Il est impossible que le monde des affaires se désintéresse des graves événemens qui lui causaient, il y a moins d’un mois, de si justes alarmes. La conférence de Londres est réunie, mais il est encore bien douteux qu’elle aboutisse à un résultat satisfaisant, soit au point de vue de la politique générale et de l’entente entre les puissances, soit au point de vue des intérêts des créanciers de l’Egypte. Le gouvernement français a résolu de demander à la cour de Pékin une indemnité sérieuse pour la violation du traité de Tien-Tsin. Il est possible que la Chine reconnaisse promptement ses torts et nous donne pleine satisfaction. Il y aurait peut-être toutefois quelque inconvénient à escompter sans plus tarder cette heureuse issue du conflit. Les entrevues de Li-Fong-Pao avec notre ministère des affaires étrangères ne paraissent avoir rien réglé.
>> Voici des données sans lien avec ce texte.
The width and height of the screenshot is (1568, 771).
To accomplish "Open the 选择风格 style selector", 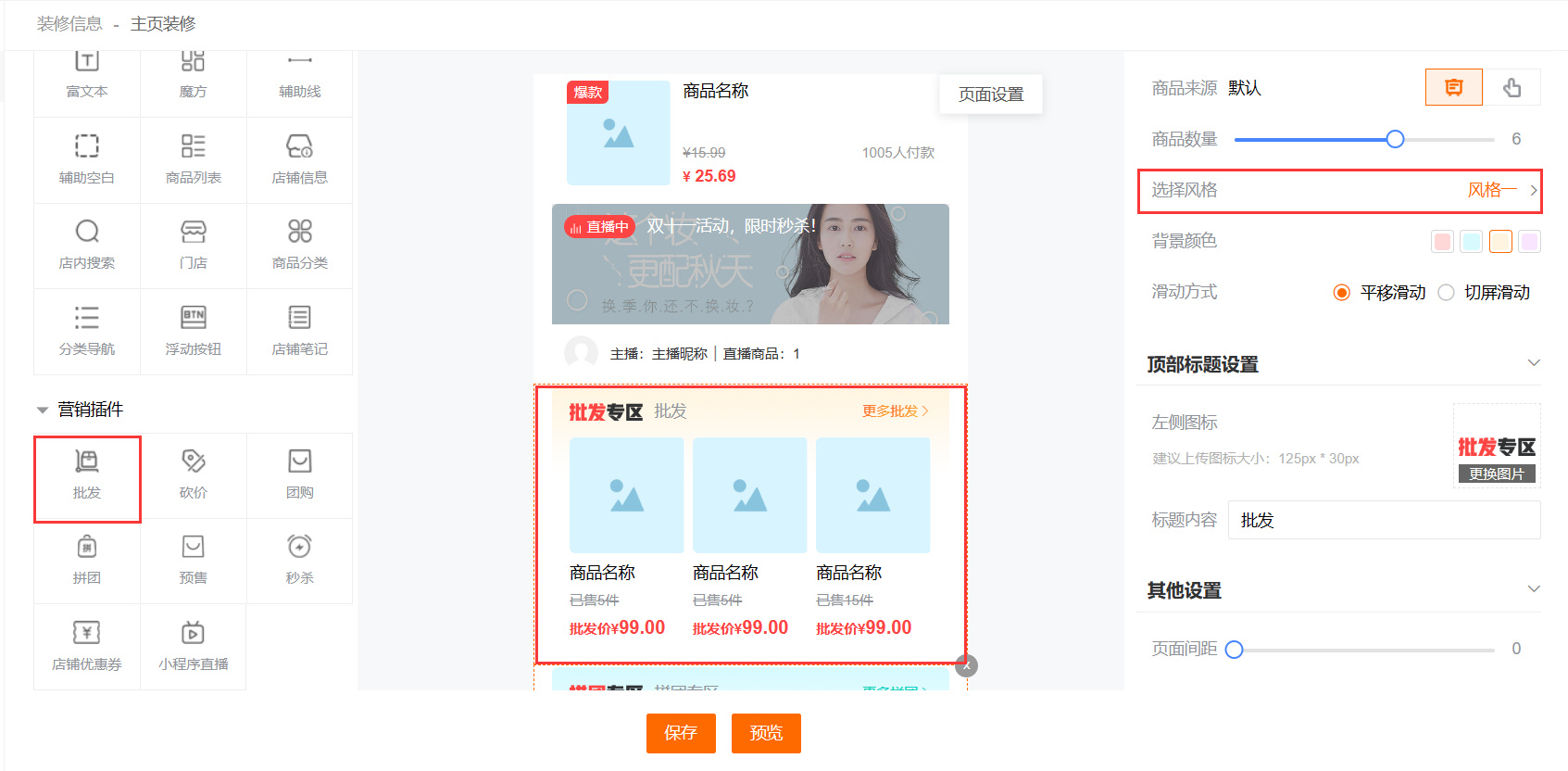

La spéculation peut encore moins négliger les indications si défavorables fournies sur notre état économique par les chiffres de notre commerce extérieur, par les recettes des chemins de fer, par le résultat du rendement des impôts pendant le premier semestre de 1884. Le résultat est très peu satisfaisant. Il y a, pour le seul mois de juin, une moins-value de 10 millions sur les évaluations budgétaires. Depuis le 1er janvier, l’insuffisance atteint déjà 40 millions, et la diminution du rendement, par rapport aux recettes réalisées en 1883, dépasse 15 millions. On ne peut espérer que les chiffres du second semestre comblent le déficit ainsi créé. Le mal ira au contraire en s’aggravant. Le choléra, par les quarantaines et autres mesures sanitaires adoptées par les gouvernemens étrangers et chez nous-mêmes par les autorités administratives et municipales, va entraver sur un grand nombre de points les transactions commerciales. Les transports diminueront encore, les échanges se restreindront, et l’on devra se féliciter si, en fin d’exercice, le déficit ne dépasse pas une centaine de millions. Pendant ce temps, le montant des dépenses se sera certainement accru, le Tonkin et Madagascar réclamant de nombreux millions, et la commission du budget s’évertuant vainement à dresser sur le papier une liste d’économies à réaliser dans les différens ministères, et que l’expérience démontrera irréalisables.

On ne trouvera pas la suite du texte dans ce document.